Resilience can be an equally confusing, enlightening and empowering concept. This WG aims to tackle the concept’s inherent fuzziness by presenting and discussing different approaches to understanding rural community resilience, as well as integrating bottom-up and grassroots viewpoints.
We propose to present case studies of resilience from a range of research projects in different geographies across rural Europe and beyond. A wider and deeper understanding of community resilience in the rural context – what it means, and its measurability in the context of human-environment interaction – shall be reached through knowledge exchange between the working group participants. The convenors envisage a joint publication with the focus on the challenges, potentialities, risks and opportunities of conceptualising and measuring rural community resilience across Europe (and beyond).
The WG topic inherently addresses the theme of the congress “Rural futures in a complex world” and engages primarily with Themes 2 and 3 in that the working group aims to outline and share tangible tools to assess rural community resilience and produce usable knowledge with the contested concept of resilience; whilst seeking to understand social and spatial justice dimensions. Can researchers influence how this concept might be utilized to empower communities to tackle change or to make those communities responsible for their own development? Can the resilience concept help to address global sustainability goals scaling up local insights for transformation gained through place-based research?
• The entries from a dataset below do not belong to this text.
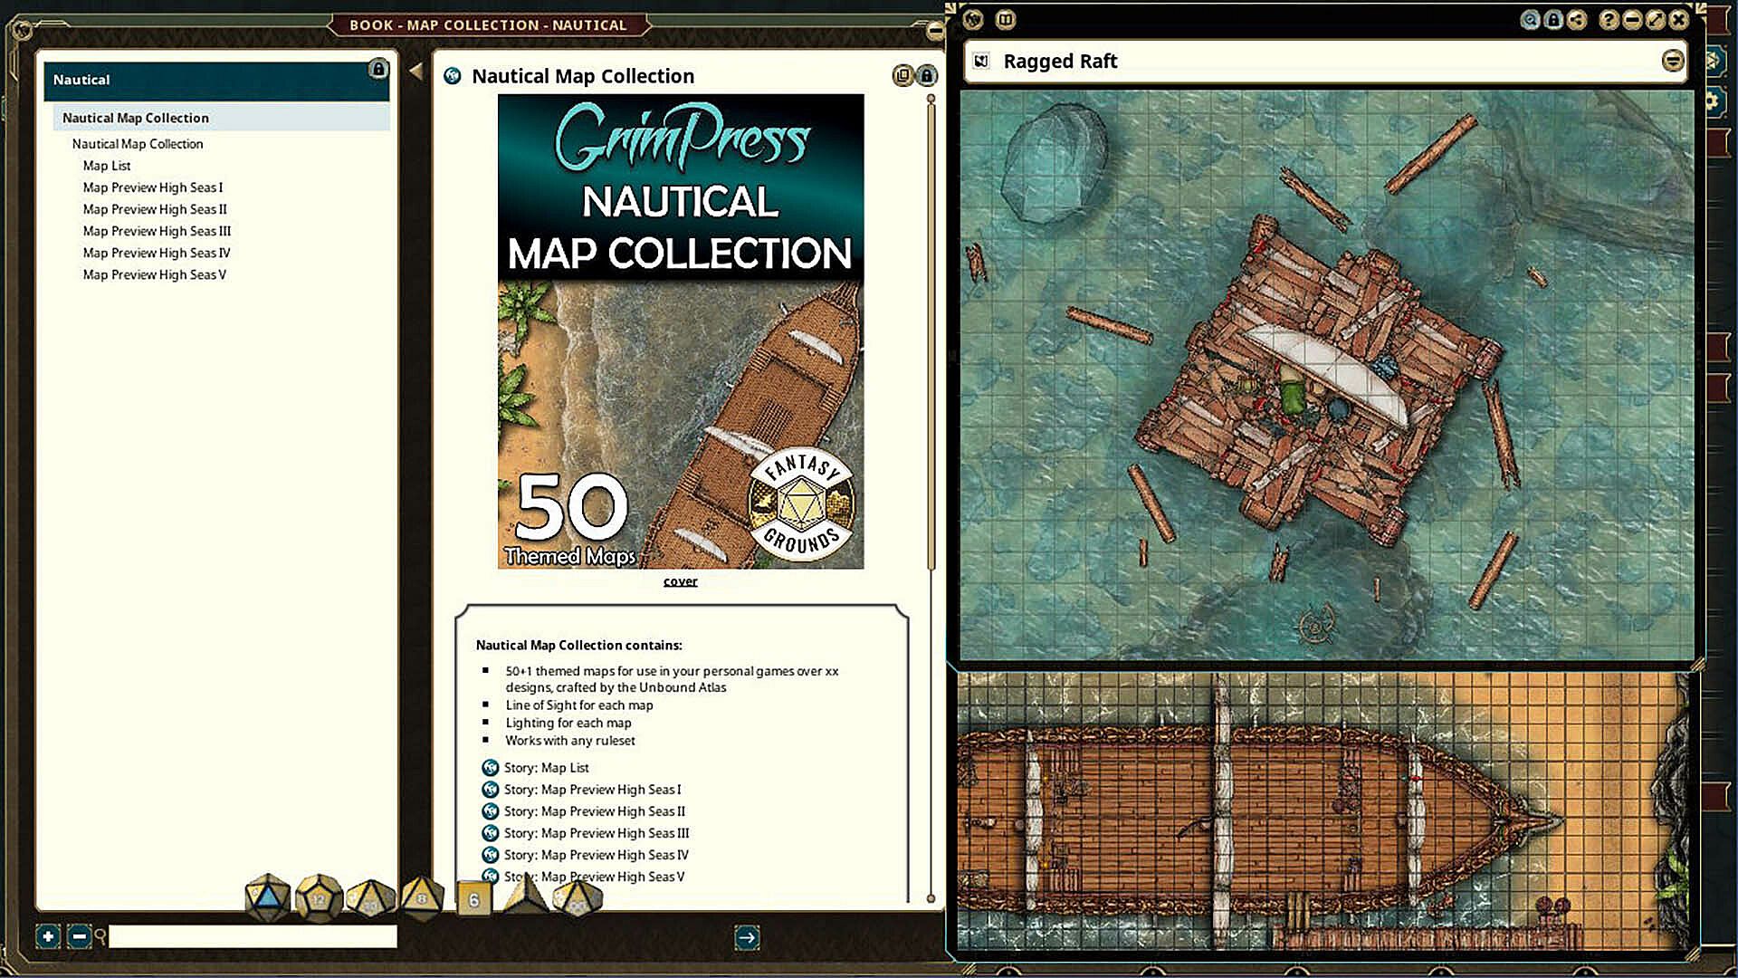
Task: Collapse the index panel using left arrow
Action: coord(415,71)
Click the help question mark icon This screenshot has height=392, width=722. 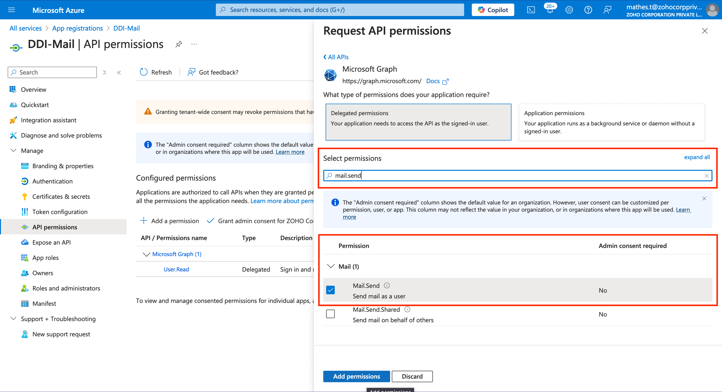point(588,10)
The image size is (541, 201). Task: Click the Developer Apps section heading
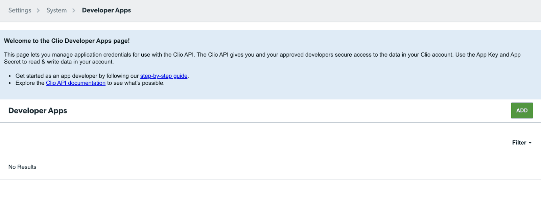(x=38, y=111)
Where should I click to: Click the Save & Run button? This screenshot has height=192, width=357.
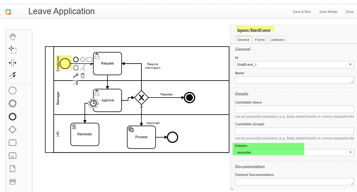pos(301,12)
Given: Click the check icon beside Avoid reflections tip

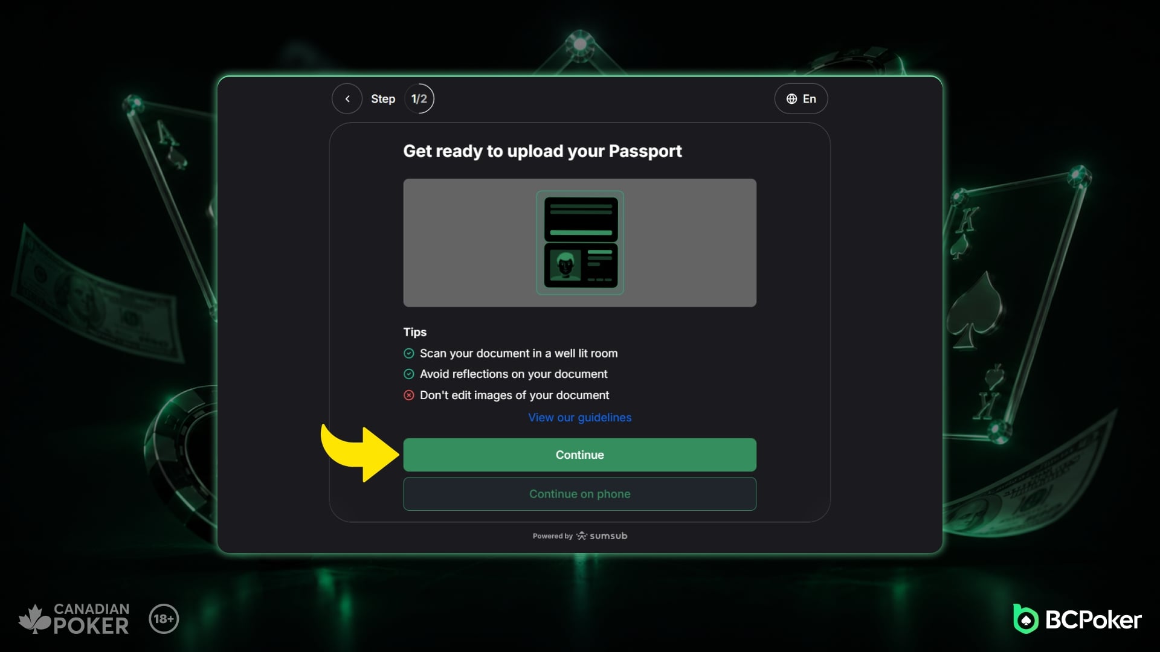Looking at the screenshot, I should (409, 374).
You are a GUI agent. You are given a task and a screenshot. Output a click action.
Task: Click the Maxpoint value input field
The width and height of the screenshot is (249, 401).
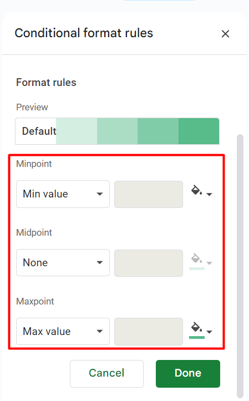point(149,332)
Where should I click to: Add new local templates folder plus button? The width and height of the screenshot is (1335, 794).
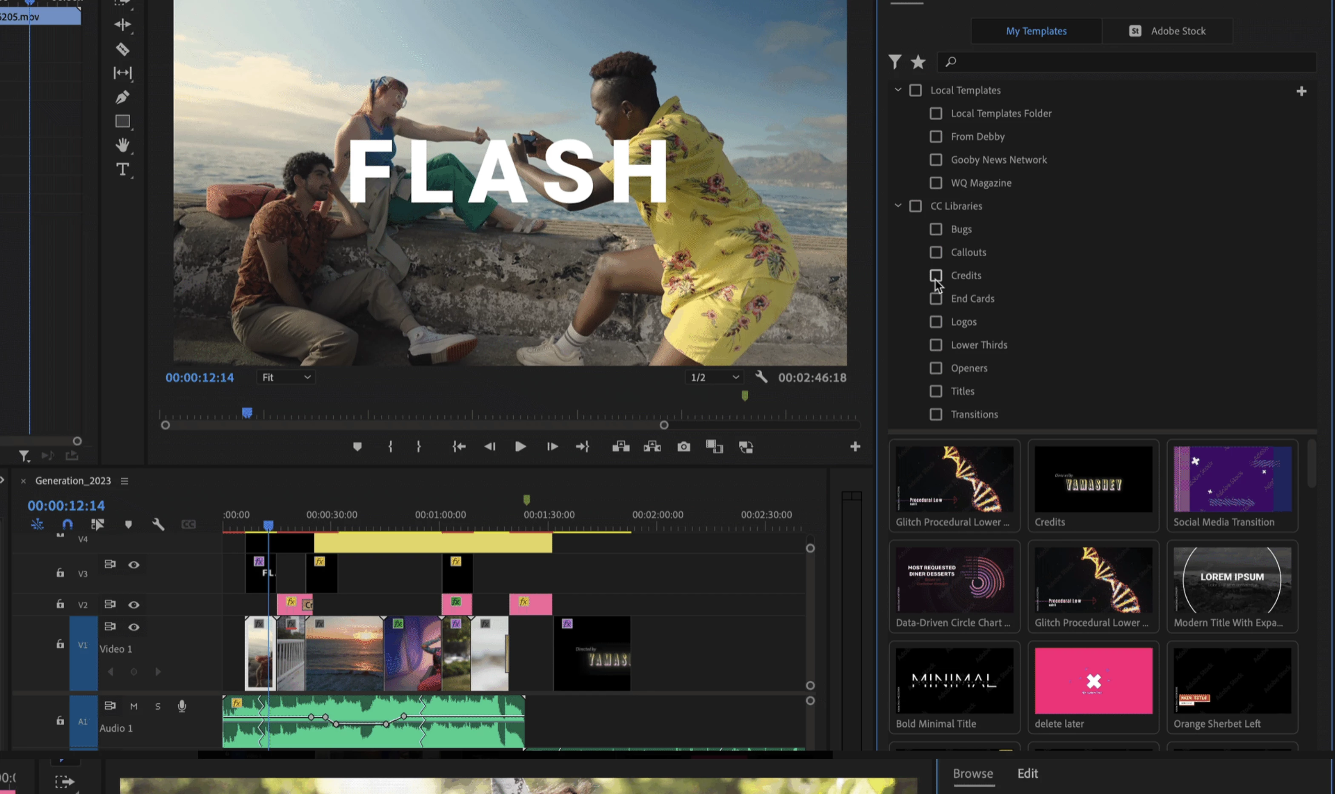pyautogui.click(x=1301, y=91)
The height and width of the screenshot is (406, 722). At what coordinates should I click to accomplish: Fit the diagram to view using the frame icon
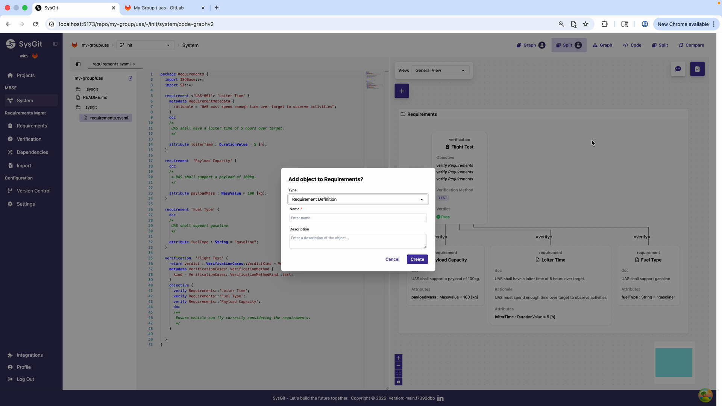tap(399, 373)
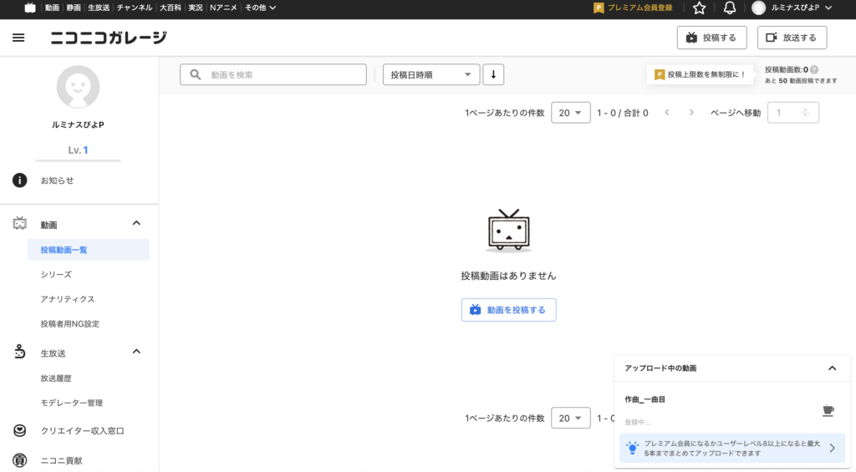Image resolution: width=856 pixels, height=472 pixels.
Task: Click the user avatar in sidebar
Action: [x=78, y=87]

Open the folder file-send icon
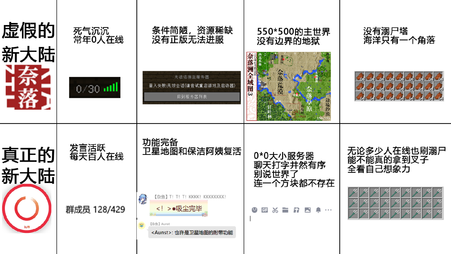tap(285, 210)
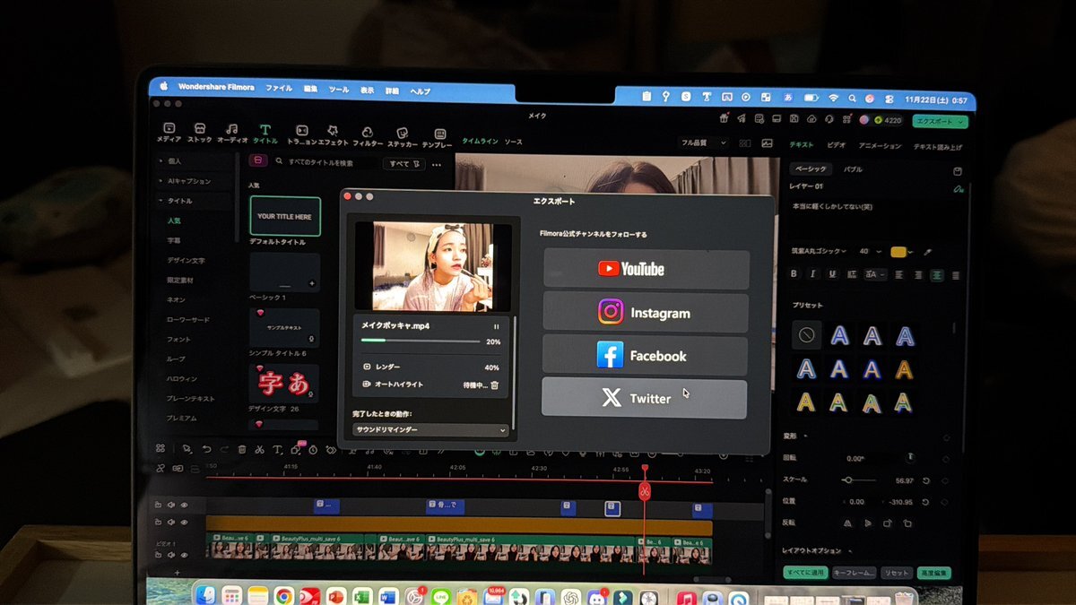Delete the オートハイライト task with the trash icon
This screenshot has width=1076, height=605.
pos(494,385)
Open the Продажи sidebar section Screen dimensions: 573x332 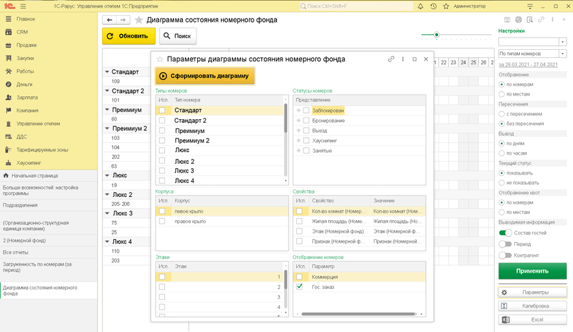tap(26, 45)
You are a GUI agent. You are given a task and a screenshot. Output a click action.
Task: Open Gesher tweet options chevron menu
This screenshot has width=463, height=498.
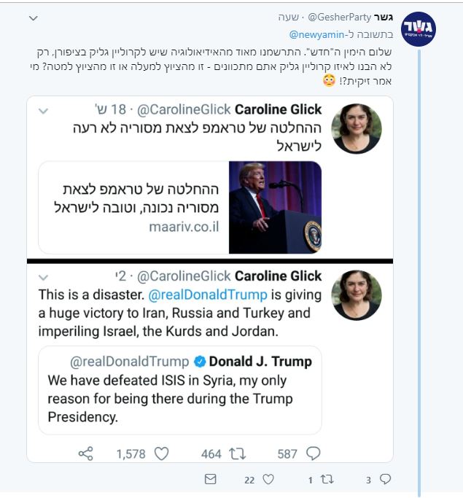tap(33, 17)
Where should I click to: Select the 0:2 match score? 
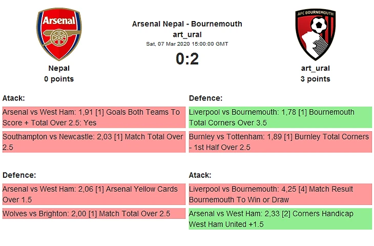click(187, 59)
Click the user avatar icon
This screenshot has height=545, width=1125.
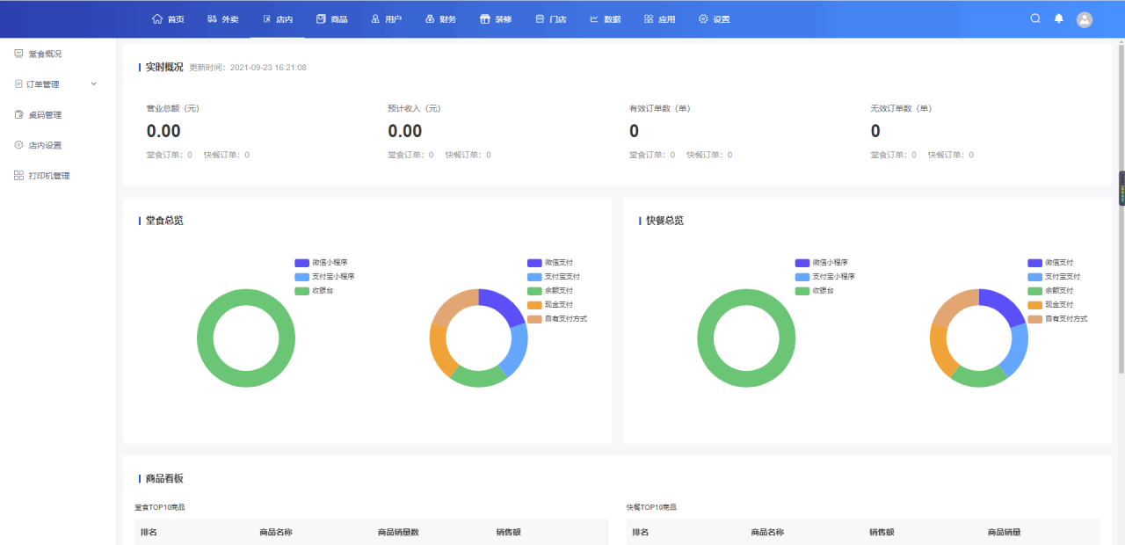coord(1085,19)
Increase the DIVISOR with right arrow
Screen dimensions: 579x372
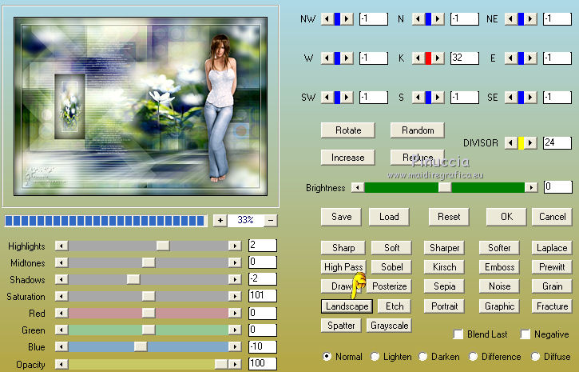tap(531, 143)
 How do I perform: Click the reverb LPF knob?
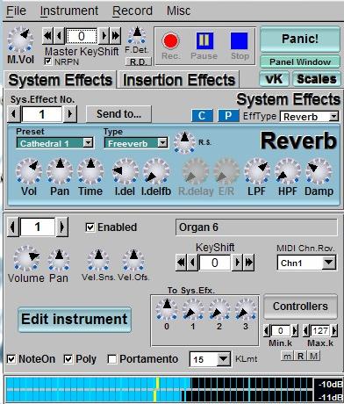coord(257,171)
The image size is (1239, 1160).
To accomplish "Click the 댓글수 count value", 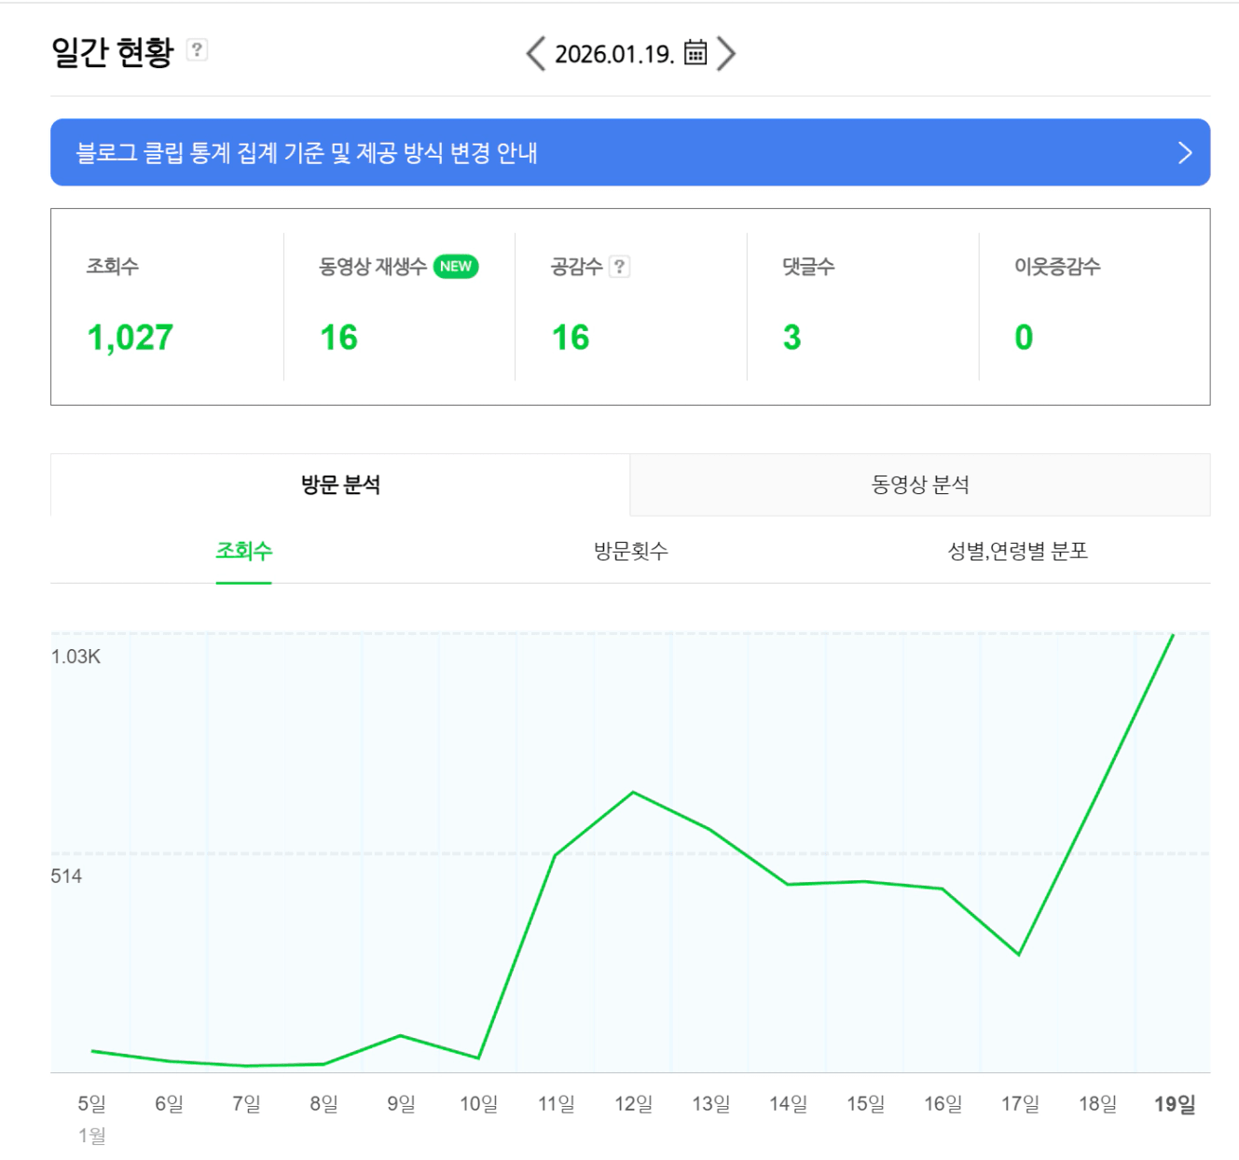I will click(792, 338).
Topic: In the context of declining populations, economic degrowth and the fragility of ecological resources, communities in remote or “shrinking” rural areas, particularly in Western Europe, are facing major challenges. The concept of resilience may possibly deliver empowering and enabling options for dealing effectively with increasingly threatening restructuring processes of change in the countryside. Definitions, characteristics and a suitable specific policy for promoting rural community resilience are subjects of a lively scientific debate. Furthermore, for practitioners, the concept is still abstract and difficult to integrate into the everyday practice of development work. The proposed WG will contribute with current scientific knowledge gathered by different research projects and study cases proposed by the convenors and further proposals yet to be submitted by participants.
Format: The WG format will follow a split session structure and allow participants to change between the planned small discussion-tables in the second half of the session. It will start with 4 to 5 8-minute papers presenting the core of different approaches as well as e.g. encountered challenges. This adds up for the first 40 minutes (e.g. 4x(8 mins presentation + 2 mins questions)). Four small table discussions with corresponding hosts continue to analyse and discuss the presented approaches (three leading questions can be defined as an incentive to start the discussion) and finally summarising the upcoming issues and results on a flipchart (30mins). Participants are allowed to change tables freely. The last 20 mins of the session will be used to present the contributions in a plenary discussion allowing constructive interaction across different sub-topics.
e.g. 4x Presentations (40mins) + 4x Small Table Discussions (30mins) + Final plenary presentation (20mins) = 90mins | More presentations can be held if time per presentation is reduced.